Survival of viral pathogens in animal feed ingredients under transboundary shipping models
The goal of this study was to evaluate survival of important viral pathogens of livestock in animal feed ingredients imported daily into the United States under simulated transboundary conditions. Eleven viruses were selected based on global significance and impact to the livestock industry, including Foot and Mouth Disease Virus (FMDV), Classical Swine Fever Virus (CSFV), African Swine Fever Virus (ASFV), Influenza A Virus of Swine (IAV-S), Pseudorabies virus (PRV), Nipah Virus (NiV), Porcine Reproductive and Respiratory Syndrome Virus (PRRSV), Swine Vesicular Disease Virus (SVDV), Vesicular Stomatitis Virus (VSV), Porcine Circovirus Type 2 (PCV2) and Vesicular Exanthema of Swine Virus (VESV). Surrogate viruses with similar genetic and physical properties were used for 6 viruses. Surrogates belonged to the same virus families as target pathogens, and included Senecavirus A (SVA) for FMDV, Bovine Viral Diarrhea Virus (BVDV) for CSFV, Bovine Herpesvirus Type 1 (BHV-1) for PRV, Canine Distemper Virus (CDV) for NiV, Porcine Sapelovirus (PSV) for SVDV and Feline Calicivirus (FCV) for VESV. For the remaining target viruses, actual pathogens were used.
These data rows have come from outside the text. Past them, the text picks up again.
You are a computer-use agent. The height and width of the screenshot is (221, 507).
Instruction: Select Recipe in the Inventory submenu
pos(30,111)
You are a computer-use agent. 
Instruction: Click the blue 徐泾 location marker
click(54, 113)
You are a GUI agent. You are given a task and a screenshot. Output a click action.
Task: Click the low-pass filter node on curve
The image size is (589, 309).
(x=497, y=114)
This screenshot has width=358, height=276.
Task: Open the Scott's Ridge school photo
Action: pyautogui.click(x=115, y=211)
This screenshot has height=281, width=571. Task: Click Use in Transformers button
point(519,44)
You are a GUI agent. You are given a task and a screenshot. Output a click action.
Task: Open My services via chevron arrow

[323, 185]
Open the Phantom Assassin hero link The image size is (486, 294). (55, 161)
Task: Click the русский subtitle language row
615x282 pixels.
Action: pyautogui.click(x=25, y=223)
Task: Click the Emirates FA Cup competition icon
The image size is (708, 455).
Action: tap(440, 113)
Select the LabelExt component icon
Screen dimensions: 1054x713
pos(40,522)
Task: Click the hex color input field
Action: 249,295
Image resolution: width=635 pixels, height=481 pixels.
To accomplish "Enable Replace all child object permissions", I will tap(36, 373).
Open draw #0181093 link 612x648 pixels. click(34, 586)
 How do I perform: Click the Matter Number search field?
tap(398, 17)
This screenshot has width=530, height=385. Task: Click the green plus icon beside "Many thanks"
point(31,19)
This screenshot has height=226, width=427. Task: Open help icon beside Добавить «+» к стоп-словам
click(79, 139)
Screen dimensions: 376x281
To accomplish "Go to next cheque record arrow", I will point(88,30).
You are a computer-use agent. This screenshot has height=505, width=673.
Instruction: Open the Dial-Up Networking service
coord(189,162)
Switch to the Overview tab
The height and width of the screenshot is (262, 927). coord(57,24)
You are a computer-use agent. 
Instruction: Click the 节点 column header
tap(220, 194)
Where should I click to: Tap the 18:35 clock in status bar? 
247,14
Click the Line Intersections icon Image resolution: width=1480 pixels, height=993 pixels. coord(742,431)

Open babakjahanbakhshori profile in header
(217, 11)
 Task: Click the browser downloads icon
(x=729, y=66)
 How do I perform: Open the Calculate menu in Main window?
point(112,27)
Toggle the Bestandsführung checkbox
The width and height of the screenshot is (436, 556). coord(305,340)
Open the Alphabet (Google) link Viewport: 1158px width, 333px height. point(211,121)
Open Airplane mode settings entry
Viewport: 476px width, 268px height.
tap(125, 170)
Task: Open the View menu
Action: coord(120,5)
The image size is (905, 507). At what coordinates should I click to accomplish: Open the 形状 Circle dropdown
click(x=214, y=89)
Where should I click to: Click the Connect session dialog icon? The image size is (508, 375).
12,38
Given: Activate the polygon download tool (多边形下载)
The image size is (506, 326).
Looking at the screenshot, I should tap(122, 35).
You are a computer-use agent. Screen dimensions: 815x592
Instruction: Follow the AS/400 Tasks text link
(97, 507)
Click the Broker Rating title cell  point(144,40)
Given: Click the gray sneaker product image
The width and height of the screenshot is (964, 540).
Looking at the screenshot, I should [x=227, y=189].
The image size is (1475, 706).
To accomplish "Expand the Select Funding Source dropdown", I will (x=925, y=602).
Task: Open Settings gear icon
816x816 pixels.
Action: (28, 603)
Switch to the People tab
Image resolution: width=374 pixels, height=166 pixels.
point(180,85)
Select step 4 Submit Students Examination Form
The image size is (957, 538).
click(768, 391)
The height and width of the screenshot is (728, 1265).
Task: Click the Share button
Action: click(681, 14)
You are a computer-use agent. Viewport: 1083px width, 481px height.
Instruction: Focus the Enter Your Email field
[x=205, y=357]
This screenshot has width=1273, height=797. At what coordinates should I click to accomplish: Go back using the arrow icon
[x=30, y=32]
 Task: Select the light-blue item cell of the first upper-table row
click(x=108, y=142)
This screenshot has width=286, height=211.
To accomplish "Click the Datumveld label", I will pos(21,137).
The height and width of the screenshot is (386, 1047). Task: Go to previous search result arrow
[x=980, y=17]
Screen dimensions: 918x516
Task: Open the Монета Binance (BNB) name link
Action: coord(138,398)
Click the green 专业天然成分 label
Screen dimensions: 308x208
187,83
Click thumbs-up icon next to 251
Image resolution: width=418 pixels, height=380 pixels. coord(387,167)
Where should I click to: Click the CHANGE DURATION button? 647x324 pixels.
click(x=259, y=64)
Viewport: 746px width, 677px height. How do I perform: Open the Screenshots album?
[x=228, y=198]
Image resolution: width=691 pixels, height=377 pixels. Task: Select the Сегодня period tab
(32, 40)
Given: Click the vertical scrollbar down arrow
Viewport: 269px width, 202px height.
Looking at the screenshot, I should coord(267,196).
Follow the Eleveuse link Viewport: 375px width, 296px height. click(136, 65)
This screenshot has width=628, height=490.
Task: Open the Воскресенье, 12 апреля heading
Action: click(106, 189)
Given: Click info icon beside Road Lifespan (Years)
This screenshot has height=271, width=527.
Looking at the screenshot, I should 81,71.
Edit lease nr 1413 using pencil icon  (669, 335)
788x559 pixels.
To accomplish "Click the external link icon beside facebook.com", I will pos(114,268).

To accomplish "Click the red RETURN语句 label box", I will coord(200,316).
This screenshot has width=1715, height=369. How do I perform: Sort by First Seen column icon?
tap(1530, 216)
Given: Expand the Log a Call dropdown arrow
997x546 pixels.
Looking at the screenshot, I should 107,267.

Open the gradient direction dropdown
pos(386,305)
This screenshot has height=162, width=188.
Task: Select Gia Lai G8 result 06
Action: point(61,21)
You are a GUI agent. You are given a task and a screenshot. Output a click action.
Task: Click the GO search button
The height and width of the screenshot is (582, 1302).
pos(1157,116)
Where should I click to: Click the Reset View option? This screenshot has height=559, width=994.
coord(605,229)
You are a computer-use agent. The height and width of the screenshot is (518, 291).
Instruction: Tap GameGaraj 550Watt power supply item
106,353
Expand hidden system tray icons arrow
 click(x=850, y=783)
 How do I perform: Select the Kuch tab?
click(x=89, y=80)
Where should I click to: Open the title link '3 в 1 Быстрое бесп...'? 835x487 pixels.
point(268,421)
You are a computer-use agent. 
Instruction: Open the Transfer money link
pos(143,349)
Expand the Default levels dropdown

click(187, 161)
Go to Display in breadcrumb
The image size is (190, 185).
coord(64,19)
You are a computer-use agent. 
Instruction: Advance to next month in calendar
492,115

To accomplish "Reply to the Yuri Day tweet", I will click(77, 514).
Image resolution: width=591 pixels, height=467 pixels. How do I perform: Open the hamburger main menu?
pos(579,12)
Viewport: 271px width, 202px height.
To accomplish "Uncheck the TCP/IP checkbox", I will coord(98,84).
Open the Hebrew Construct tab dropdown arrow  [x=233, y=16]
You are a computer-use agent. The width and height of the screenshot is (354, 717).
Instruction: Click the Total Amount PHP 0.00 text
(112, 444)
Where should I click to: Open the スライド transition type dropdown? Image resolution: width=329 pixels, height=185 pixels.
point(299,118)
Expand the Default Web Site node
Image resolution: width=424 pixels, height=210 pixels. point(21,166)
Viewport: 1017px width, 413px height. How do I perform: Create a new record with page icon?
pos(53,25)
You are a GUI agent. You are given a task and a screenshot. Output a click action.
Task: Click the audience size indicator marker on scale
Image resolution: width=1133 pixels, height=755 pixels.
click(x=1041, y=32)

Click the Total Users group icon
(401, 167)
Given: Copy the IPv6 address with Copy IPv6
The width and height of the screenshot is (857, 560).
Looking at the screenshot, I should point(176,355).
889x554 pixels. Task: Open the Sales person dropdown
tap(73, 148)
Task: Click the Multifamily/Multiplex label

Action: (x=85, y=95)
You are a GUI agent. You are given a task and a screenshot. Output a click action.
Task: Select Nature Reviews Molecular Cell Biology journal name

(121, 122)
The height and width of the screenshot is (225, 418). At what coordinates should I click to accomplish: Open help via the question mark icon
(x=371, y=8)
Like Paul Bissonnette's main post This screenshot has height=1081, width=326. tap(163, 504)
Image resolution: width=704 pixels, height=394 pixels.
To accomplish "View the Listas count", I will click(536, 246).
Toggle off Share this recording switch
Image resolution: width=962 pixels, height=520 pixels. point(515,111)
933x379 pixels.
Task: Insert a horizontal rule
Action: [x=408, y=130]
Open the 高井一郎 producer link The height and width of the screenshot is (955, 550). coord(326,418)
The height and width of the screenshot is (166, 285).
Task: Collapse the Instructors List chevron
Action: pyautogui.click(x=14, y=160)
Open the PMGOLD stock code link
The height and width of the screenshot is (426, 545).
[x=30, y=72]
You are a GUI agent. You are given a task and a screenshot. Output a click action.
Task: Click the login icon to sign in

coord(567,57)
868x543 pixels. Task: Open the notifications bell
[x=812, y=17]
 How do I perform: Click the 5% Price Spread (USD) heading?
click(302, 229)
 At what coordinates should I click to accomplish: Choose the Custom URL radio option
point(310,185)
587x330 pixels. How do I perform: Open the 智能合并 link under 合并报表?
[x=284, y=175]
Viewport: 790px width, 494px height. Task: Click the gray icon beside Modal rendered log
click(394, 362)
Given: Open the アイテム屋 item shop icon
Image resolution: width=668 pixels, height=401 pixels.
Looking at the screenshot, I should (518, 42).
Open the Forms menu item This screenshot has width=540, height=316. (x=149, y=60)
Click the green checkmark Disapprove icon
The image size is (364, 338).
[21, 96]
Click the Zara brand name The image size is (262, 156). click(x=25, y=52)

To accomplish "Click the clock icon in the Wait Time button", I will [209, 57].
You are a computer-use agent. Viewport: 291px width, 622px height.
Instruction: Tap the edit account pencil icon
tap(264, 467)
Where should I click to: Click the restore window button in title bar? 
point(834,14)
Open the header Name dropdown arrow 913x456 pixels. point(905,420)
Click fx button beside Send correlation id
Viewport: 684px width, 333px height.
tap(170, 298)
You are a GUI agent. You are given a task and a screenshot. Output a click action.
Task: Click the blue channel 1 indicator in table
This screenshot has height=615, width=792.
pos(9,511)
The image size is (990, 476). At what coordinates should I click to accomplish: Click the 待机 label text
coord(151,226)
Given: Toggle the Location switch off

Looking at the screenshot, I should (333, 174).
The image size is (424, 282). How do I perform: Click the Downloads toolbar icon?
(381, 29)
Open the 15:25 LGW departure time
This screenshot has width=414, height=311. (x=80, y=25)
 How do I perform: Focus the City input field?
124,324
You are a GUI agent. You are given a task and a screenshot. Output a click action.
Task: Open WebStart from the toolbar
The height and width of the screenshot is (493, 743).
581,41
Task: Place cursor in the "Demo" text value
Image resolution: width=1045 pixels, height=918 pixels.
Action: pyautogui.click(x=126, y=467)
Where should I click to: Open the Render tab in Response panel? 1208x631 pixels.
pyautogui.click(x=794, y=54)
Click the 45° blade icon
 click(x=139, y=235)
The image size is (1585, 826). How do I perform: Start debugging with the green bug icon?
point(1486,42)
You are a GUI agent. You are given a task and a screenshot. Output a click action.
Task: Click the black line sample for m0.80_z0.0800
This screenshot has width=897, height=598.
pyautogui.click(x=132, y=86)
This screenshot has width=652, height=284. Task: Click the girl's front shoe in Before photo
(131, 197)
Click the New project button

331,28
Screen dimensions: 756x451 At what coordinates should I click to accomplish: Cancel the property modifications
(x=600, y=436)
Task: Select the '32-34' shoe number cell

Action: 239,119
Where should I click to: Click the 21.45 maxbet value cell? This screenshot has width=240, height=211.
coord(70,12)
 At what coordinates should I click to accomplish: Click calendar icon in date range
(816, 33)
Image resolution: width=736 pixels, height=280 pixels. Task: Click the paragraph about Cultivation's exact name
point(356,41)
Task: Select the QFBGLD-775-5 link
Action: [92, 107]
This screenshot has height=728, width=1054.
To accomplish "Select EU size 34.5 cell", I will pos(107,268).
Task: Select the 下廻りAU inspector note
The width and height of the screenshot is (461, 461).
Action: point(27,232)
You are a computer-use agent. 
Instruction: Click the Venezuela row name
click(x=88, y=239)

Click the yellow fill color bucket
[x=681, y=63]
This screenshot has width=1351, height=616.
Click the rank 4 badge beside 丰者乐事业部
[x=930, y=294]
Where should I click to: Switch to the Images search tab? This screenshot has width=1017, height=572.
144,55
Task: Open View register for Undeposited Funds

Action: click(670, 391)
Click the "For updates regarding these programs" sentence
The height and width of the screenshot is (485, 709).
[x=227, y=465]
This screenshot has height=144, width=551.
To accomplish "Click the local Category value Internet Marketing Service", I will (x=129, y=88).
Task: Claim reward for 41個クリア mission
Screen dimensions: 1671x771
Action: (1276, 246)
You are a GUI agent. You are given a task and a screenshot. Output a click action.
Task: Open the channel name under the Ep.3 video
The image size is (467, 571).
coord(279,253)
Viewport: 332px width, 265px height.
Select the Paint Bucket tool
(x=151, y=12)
Virus survival was evaluated using Trans-Pacific or Trans-Atlantic transboundary models involving representative feed ingredients, transport times and environmental conditions, with samples tested by PCR, VI and/or swine bioassay. SVA (representing FMDV), FCV (representing VESV), BHV-1 (representing PRV), PRRSV, PSV (representing SVDV), ASFV and PCV2 maintained infectivity during transport, while BVDV (representing CSFV), VSV, CDV (representing NiV) and IAV-S did not. Notably, more viruses survived in conventional soybean meal, lysine hydrochloride, choline chloride, vitamin D and pork sausage casings. These results support published data on transboundary risk of PEDV in feed, demonstrate survival of certain viruses in specific feed ingredients (\"high-risk combinations\") under conditions simulating transport between continents and provide further evidence that contaminated feed ingredients may represent a risk for transport of pathogens at domestic and global levels.